Saved entries.
____

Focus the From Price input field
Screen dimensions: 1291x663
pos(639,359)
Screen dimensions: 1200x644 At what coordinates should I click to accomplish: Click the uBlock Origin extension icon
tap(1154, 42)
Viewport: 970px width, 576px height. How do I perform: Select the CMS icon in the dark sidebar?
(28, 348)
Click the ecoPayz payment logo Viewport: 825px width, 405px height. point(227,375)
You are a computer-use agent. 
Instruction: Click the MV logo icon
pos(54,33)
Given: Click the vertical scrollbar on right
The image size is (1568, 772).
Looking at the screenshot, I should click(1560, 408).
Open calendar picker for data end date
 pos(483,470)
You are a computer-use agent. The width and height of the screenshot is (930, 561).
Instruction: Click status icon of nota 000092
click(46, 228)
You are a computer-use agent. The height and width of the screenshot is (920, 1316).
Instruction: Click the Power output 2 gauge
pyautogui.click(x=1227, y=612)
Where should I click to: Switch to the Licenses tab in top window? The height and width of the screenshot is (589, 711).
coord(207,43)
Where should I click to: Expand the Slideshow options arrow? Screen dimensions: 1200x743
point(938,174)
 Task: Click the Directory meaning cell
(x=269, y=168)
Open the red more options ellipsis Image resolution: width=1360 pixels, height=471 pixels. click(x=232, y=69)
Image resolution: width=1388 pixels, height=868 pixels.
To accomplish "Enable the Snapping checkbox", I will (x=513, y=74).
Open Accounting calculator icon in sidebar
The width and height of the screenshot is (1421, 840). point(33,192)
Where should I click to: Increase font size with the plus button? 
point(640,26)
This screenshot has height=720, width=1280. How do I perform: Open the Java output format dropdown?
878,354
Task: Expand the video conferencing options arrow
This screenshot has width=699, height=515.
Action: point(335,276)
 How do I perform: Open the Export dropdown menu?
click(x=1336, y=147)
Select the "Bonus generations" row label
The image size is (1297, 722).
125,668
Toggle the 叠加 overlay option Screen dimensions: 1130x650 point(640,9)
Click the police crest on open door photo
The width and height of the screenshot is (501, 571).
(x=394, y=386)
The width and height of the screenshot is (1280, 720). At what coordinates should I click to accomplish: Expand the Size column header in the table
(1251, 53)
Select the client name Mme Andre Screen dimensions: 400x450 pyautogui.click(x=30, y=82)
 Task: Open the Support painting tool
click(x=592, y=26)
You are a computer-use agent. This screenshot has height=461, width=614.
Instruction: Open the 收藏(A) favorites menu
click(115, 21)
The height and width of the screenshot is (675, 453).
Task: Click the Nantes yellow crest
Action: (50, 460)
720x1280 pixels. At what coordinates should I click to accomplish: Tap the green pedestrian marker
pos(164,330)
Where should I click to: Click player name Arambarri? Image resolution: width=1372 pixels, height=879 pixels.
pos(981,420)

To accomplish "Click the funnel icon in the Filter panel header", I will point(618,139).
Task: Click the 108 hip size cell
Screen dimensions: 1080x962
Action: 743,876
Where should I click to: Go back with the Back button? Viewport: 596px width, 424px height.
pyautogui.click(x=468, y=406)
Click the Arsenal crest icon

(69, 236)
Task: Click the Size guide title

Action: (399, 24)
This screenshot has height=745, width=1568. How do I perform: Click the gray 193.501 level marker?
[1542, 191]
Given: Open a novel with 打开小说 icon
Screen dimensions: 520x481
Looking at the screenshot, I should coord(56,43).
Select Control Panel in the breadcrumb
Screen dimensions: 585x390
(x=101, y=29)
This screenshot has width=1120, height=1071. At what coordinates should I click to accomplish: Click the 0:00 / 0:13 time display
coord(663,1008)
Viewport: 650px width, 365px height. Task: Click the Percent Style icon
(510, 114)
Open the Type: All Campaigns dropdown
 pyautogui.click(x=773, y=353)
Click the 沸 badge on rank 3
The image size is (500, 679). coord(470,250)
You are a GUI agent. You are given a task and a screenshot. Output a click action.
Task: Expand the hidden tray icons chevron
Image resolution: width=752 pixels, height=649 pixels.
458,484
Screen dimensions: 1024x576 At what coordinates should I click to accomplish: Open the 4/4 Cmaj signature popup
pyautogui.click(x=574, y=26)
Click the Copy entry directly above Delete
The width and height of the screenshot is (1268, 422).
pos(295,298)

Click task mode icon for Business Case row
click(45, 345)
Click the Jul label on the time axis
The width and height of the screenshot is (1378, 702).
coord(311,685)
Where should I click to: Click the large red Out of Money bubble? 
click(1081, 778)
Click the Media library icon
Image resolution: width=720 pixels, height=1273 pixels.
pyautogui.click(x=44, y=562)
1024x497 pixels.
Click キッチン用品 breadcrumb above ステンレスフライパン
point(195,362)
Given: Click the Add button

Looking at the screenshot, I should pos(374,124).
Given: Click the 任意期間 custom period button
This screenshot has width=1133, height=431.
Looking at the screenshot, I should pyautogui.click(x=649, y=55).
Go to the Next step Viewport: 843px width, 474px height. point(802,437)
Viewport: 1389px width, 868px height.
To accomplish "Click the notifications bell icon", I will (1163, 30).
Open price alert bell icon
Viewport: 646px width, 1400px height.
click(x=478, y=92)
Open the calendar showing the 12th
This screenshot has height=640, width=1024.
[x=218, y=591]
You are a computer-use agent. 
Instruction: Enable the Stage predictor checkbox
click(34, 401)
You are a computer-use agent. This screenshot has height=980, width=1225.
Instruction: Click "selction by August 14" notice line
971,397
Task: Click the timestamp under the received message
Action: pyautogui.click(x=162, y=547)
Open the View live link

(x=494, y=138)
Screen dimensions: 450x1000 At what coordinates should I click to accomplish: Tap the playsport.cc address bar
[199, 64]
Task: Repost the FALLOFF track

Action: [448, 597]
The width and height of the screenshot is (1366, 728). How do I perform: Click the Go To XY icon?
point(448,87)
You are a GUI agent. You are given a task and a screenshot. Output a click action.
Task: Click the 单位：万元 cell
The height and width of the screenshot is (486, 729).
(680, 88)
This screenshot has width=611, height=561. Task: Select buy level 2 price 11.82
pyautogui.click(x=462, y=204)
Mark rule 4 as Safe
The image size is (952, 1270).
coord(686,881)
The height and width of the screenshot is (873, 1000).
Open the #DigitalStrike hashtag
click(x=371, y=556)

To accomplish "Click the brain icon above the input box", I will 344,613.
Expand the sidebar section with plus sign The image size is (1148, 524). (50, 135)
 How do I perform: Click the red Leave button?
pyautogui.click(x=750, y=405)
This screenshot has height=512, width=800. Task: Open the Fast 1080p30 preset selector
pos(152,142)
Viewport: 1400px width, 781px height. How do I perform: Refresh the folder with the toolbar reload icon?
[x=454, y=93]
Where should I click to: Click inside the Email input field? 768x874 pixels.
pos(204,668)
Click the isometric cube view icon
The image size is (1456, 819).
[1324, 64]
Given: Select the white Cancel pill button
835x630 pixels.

____

Your answer should consist only of the lines above between the line holding "This screenshot has width=1133, height=431." and the line holding "Open the calendar showing the 12th", inclusive, each transcribed exactly.

YOUR RESPONSE.
This screenshot has width=1133, height=431.
Looking at the screenshot, I should pyautogui.click(x=649, y=55).
Go to the Next step Viewport: 843px width, 474px height. point(802,437)
Viewport: 1389px width, 868px height.
To accomplish "Click the notifications bell icon", I will (1163, 30).
Open price alert bell icon
Viewport: 646px width, 1400px height.
click(x=478, y=92)
Open the calendar showing the 12th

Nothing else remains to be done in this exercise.